Y cuando consiguió conciliar el sueño, fueron las pesadillas las que vinieron a llenar su mente de tinieblas. Soñó con el fin de los tiempos, con guerras y catástrofes, sequías, epidemias, plagas… Se vio frente a frente con el mismísimo Satanás, revestido con los ropajes y los signos del poder musulmán. Fueron terribles visiones, en las que imponentes ejércitos arrollaban a la humanidad a lomos de violentos corceles, sembrando la destrucción y el terror. Y, como le sucediera otra vez, se vio a sí mismo abrazado a unos huesos en mitad de un mar de llamaradas.
—¡Mumpti[*] Asbag, mumpti Asbag! —le despertó alguien.
Se encontró bañado en sudor y sumido en la confusión.
—¡Oh Dios mío!, ¿dónde estoy? —musitó. Abrió los ojos y vio al arcediano y a los sirvientes al pie de la cama.
—Gritabas cosas terribles acerca de los jinetes del Apocalipsis y del demonio… —le dijeron.
—Estoy bien —dijo él—; han sido simples pesadillas.
—Veo que tienes demasiadas mantas —observó el arcediano—; el calor azuza los malos sueños…
—Sí, será eso —asintió el obispo—, tuve frío al principio y me arropé demasiado. Además, creo que debo cenar menos, ya no soy un muchacho…
Luego salieron los criados y el secretario permaneció durante un rato junto al lecho. El obispo tiritaba.
—¿Tendrás fiebre? —le preguntó el arcediano.
—No, creo que no; tirito a causa del sudor frío.
—Ese monje nos ha inquietado —observó el arcediano—. Yo no he pegado ojo; por eso he podido oírte cuando gritabas.

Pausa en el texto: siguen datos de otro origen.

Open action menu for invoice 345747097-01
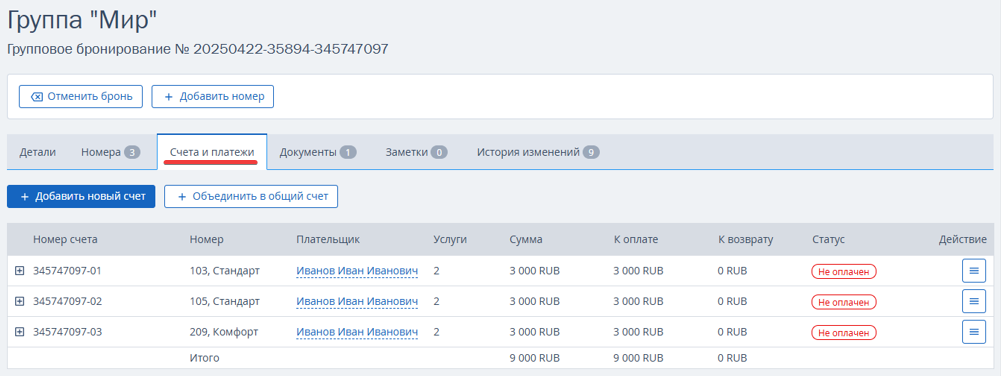This screenshot has width=1001, height=376. click(974, 271)
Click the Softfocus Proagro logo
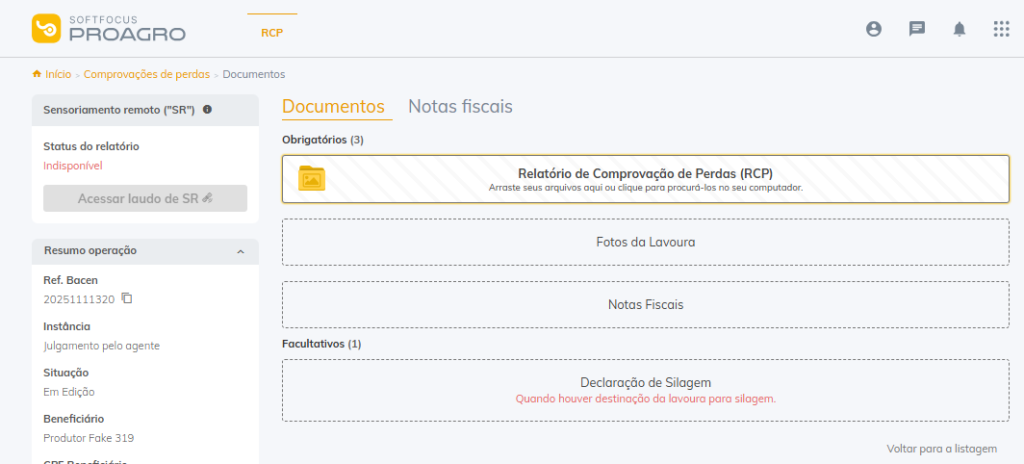This screenshot has height=464, width=1024. tap(108, 29)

—Ese monje es un fanático —dijo Asbag—. No debemos tomar en consideración sus palabras o nos volverá locos a todos.
—Sí. Pero es difícil dejar de pensar en cuanto ha dicho. ¿Y si el descubrimiento de los huesos de Santiago fuera un signo…?
—Sea lo que sea, iremos allí —dijo el obispo con rotundidad—. Iremos y veremos qué hay. Dios nos mostrará el camino.